*WHAT IS EXPECTED*. Would you retype, word for word, only the lines from the one holding "Select 'SketchUp Studio'" through the final line of the entries below, without the pictures?

*** Opening of DATA FOR ANALYSIS ***

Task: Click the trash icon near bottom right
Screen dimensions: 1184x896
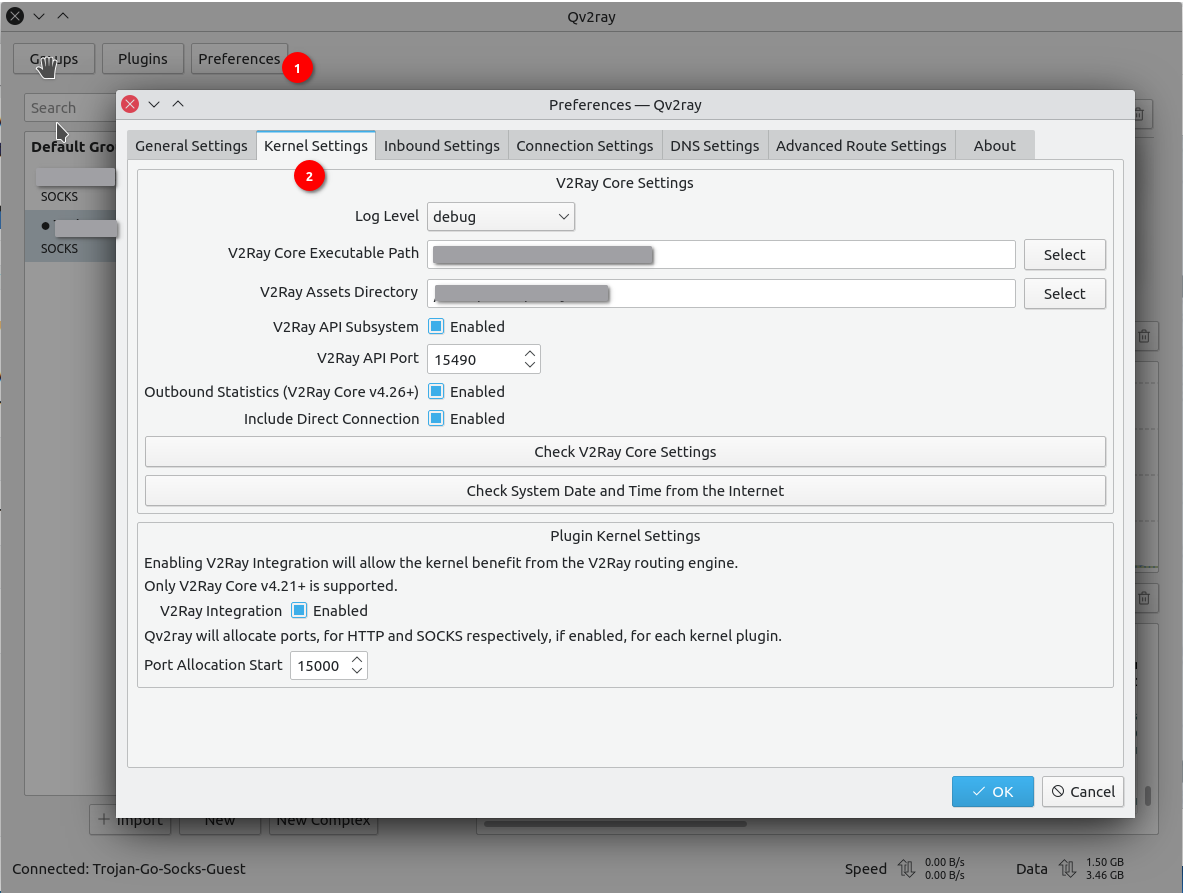Action: coord(1144,599)
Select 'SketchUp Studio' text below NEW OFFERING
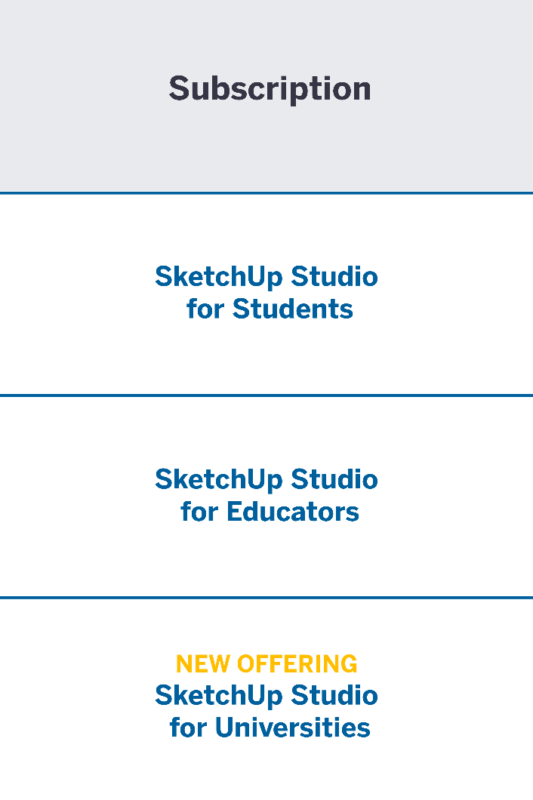 pos(267,695)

*** Close of DATA FOR ANALYSIS ***

*ANSWER SECTION*.
Select 'SketchUp Studio' text below NEW OFFERING
 pos(267,695)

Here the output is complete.